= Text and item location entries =
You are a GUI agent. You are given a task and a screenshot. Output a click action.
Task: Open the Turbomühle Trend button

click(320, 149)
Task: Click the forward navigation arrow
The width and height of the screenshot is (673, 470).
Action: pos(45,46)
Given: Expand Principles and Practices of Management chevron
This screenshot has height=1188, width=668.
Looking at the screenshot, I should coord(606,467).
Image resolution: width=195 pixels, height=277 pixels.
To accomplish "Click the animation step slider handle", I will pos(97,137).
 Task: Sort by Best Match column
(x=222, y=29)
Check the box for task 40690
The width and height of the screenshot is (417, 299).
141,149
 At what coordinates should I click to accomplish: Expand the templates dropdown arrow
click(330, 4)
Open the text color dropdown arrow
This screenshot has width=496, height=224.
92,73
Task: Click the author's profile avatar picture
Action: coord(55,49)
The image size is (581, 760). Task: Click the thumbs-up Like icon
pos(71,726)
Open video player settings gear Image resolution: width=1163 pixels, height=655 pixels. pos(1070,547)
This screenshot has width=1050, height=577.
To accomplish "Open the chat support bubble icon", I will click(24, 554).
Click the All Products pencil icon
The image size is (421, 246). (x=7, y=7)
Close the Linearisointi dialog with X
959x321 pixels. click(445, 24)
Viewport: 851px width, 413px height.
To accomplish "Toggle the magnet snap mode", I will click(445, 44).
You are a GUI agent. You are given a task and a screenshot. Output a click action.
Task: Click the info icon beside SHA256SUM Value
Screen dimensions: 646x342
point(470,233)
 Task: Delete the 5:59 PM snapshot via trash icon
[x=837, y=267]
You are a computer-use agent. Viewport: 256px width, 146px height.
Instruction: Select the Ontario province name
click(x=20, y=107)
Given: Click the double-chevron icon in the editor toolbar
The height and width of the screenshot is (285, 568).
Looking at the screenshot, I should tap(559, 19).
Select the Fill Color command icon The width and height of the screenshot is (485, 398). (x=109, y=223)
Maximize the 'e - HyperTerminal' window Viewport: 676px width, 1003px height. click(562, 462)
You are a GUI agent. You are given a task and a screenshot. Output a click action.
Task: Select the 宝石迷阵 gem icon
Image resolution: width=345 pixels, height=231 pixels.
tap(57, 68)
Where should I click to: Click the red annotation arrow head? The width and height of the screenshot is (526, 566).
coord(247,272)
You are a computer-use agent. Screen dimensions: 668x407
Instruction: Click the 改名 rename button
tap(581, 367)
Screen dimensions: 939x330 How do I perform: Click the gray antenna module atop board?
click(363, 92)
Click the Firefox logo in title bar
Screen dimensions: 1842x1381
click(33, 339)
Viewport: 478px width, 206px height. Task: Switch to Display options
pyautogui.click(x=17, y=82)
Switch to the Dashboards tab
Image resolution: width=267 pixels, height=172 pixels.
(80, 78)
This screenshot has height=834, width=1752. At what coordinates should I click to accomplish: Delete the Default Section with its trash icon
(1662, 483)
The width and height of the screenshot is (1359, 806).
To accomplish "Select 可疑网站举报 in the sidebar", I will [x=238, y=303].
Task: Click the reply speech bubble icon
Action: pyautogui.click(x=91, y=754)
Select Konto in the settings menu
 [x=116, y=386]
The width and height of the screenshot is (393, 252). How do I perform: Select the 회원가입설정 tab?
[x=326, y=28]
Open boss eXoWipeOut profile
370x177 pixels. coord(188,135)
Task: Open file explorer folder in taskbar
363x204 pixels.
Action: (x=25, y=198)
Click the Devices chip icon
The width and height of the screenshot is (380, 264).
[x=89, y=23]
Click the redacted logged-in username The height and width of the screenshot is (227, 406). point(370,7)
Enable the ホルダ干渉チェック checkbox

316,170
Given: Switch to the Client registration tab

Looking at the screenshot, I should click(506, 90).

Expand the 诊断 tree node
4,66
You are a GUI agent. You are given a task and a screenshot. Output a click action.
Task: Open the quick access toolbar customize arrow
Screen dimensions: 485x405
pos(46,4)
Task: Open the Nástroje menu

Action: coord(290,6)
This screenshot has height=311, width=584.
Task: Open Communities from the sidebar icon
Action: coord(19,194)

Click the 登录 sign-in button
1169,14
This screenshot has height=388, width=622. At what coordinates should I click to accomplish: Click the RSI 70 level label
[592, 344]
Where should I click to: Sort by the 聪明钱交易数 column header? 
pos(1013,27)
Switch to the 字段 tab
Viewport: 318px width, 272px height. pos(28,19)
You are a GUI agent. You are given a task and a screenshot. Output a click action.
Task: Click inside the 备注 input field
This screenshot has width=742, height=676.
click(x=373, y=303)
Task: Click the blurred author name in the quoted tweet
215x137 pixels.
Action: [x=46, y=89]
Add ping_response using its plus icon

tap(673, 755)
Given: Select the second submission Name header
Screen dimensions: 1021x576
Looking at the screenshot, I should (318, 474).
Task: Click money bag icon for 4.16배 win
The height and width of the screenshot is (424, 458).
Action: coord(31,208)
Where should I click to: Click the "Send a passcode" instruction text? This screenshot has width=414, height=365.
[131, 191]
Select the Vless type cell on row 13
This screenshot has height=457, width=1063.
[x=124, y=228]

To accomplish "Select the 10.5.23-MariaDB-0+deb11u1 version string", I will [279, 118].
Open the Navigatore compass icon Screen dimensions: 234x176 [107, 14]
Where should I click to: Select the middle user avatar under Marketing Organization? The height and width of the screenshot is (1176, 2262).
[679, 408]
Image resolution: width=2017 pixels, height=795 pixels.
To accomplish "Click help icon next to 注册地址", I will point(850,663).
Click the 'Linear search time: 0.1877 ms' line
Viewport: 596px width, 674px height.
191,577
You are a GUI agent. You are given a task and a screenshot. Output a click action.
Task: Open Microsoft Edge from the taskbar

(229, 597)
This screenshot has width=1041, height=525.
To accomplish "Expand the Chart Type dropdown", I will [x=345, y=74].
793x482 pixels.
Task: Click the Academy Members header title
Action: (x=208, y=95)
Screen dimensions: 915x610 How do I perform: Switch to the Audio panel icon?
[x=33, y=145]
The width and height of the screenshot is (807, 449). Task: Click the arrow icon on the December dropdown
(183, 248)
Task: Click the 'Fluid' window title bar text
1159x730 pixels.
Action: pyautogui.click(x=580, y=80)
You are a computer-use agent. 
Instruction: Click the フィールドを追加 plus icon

= Exercise task =
Can you turn all the lines above into a JSON list of strings, one string per line, leaving out the blank lines?

= The reply =
[
  "You are a GUI agent. You are given a task and a screenshot. Output a click action.",
  "Task: Open the Turbomühle Trend button",
  "click(320, 149)",
  "Task: Click the forward navigation arrow",
  "The width and height of the screenshot is (673, 470).",
  "Action: pos(45,46)",
  "Given: Expand Principles and Practices of Management chevron",
  "This screenshot has height=1188, width=668.",
  "Looking at the screenshot, I should coord(606,467).",
  "Image resolution: width=195 pixels, height=277 pixels.",
  "To accomplish \"Click the animation step slider handle\", I will pos(97,137).",
  " Task: Sort by Best Match column",
  "(x=222, y=29)",
  "Check the box for task 40690",
  "The width and height of the screenshot is (417, 299).",
  "141,149",
  " At what coordinates should I click to accomplish: Expand the templates dropdown arrow",
  "click(330, 4)",
  "Open the text color dropdown arrow",
  "This screenshot has width=496, height=224.",
  "92,73",
  "Task: Click the author's profile avatar picture",
  "Action: coord(55,49)",
  "The image size is (581, 760). Task: Click the thumbs-up Like icon",
  "pos(71,726)",
  "Open video player settings gear Image resolution: width=1163 pixels, height=655 pixels. pos(1070,547)",
  "This screenshot has width=1050, height=577.",
  "To accomplish \"Open the chat support bubble icon\", I will click(24, 554).",
  "Click the All Products pencil icon",
  "The image size is (421, 246). (x=7, y=7)",
  "Close the Linearisointi dialog with X",
  "959x321 pixels. click(445, 24)",
  "Viewport: 851px width, 413px height.",
  "To accomplish \"Toggle the magnet snap mode\", I will click(445, 44).",
  "You are a GUI agent. You are given a task and a screenshot. Output a click action.",
  "Task: Click the info icon beside SHA256SUM Value",
  "Screen dimensions: 646x342",
  "point(470,233)",
  " Task: Delete the 5:59 PM snapshot via trash icon",
  "[x=837, y=267]",
  "You are a computer-use agent. Viewport: 256px width, 146px height.",
  "Instruction: Select the Ontario province name",
  "click(x=20, y=107)",
  "Given: Click the double-chevron icon in the editor toolbar",
  "The height and width of the screenshot is (285, 568).",
  "Looking at the screenshot, I should tap(559, 19).",
  "Select the Fill Color command icon The width and height of the screenshot is (485, 398). (x=109, y=223)",
  "Maximize the 'e - HyperTerminal' window Viewport: 676px width, 1003px height. click(562, 462)",
  "You are a GUI agent. You are given a task and a screenshot. Output a click action.",
  "Task: Select the 宝石迷阵 gem icon",
  "Image resolution: width=345 pixels, height=231 pixels.",
  "tap(57, 68)",
  "Where should I click to: Click the red annotation arrow head? The width and height of the screenshot is (526, 566).",
  "coord(247,272)",
  "You are a computer-use agent. Screen dimensions: 668x407",
  "Instruction: Click the 改名 rename button",
  "tap(581, 367)",
  "Screen dimensions: 939x330 How do I perform: Click the gray antenna module atop board?",
  "click(363, 92)",
  "Click the Firefox logo in title bar",
  "Screen dimensions: 1842x1381",
  "click(33, 339)",
  "Viewport: 478px width, 206px height. Task: Switch to Display options",
  "pyautogui.click(x=17, y=82)",
  "Switch to the Dashboards tab",
  "Image resolution: width=267 pixels, height=172 pixels.",
  "(80, 78)",
  "This screenshot has height=834, width=1752. At what coordinates should I click to accomplish: Delete the Default Section with its trash icon",
  "(1662, 483)",
  "The width and height of the screenshot is (1359, 806).",
  "To accomplish \"Select 可疑网站举报 in the sidebar\", I will [x=238, y=303].",
  "Task: Click the reply speech bubble icon",
  "Action: pyautogui.click(x=91, y=754)",
  "Select Konto in the settings menu",
  " [x=116, y=386]",
  "The width and height of the screenshot is (393, 252). How do I perform: Select the 회원가입설정 tab?",
  "[x=326, y=28]",
  "Open boss eXoWipeOut profile",
  "370x177 pixels. coord(188,135)",
  "Task: Open file explorer folder in taskbar",
  "363x204 pixels.",
  "Action: (x=25, y=198)",
  "Click the Devices chip icon",
  "The width and height of the screenshot is (380, 264).",
  "[x=89, y=23]",
  "Click the redacted logged-in username The height and width of the screenshot is (227, 406). point(370,7)",
  "Enable the ホルダ干渉チェック checkbox",
  "316,170",
  "Given: Switch to the Client registration tab",
  "Looking at the screenshot, I should click(506, 90).",
  "Expand the 诊断 tree node",
  "4,66",
  "You are a GUI agent. You are given a task and a screenshot. Output a click action.",
  "Task: Open the quick access toolbar customize arrow",
  "Screen dimensions: 485x405",
  "pos(46,4)",
  "Task: Open the Nástroje menu",
  "Action: coord(290,6)",
  "This screenshot has height=311, width=584.",
  "Task: Open Communities from the sidebar icon",
  "Action: coord(19,194)",
  "Click the 登录 sign-in button",
  "1169,14",
  "This screenshot has height=388, width=622. At what coordinates should I click to accomplish: Click the RSI 70 level label",
  "[592, 344]",
  "Where should I click to: Sort by the 聪明钱交易数 column header? ",
  "pos(1013,27)",
  "Switch to the 字段 tab",
  "Viewport: 318px width, 272px height. pos(28,19)",
  "You are a GUI agent. You are given a task and a screenshot. Output a click action.",
  "Task: Click inside the 备注 input field",
  "This screenshot has width=742, height=676.",
  "click(x=373, y=303)",
  "Task: Click the blurred author name in the quoted tweet",
  "215x137 pixels.",
  "Action: [x=46, y=89]",
  "Add ping_response using its plus icon",
  "tap(673, 755)",
  "Given: Select the second submission Name header",
  "Screen dimensions: 1021x576",
  "Looking at the screenshot, I should (318, 474).",
  "Task: Click money bag icon for 4.16배 win",
  "The height and width of the screenshot is (424, 458).",
  "Action: coord(31,208)",
  "Where should I click to: Click the \"Send a passcode\" instruction text? This screenshot has width=414, height=365.",
  "[131, 191]",
  "Select the Vless type cell on row 13",
  "This screenshot has height=457, width=1063.",
  "[x=124, y=228]",
  "To accomplish \"Select the 10.5.23-MariaDB-0+deb11u1 version string\", I will [279, 118].",
  "Open the Navigatore compass icon Screen dimensions: 234x176 [107, 14]",
  "Where should I click to: Select the middle user avatar under Marketing Organization? The height and width of the screenshot is (1176, 2262).",
  "[679, 408]",
  "Image resolution: width=2017 pixels, height=795 pixels.",
  "To accomplish \"Click help icon next to 注册地址\", I will point(850,663).",
  "Click the 'Linear search time: 0.1877 ms' line",
  "Viewport: 596px width, 674px height.",
  "191,577",
  "You are a GUI agent. You are given a task and a screenshot. Output a click action.",
  "Task: Open Microsoft Edge from the taskbar",
  "(229, 597)",
  "This screenshot has width=1041, height=525.",
  "To accomplish \"Expand the Chart Type dropdown\", I will [x=345, y=74].",
  "793x482 pixels.",
  "Task: Click the Academy Members header title",
  "Action: (x=208, y=95)",
  "Screen dimensions: 915x610 How do I perform: Switch to the Audio panel icon?",
  "[x=33, y=145]",
  "The width and height of the screenshot is (807, 449). Task: Click the arrow icon on the December dropdown",
  "(183, 248)",
  "Task: Click the 'Fluid' window title bar text",
  "1159x730 pixels.",
  "Action: pyautogui.click(x=580, y=80)",
  "You are a computer-use agent. ",
  "Instruction: Click the フィールドを追加 plus icon"
]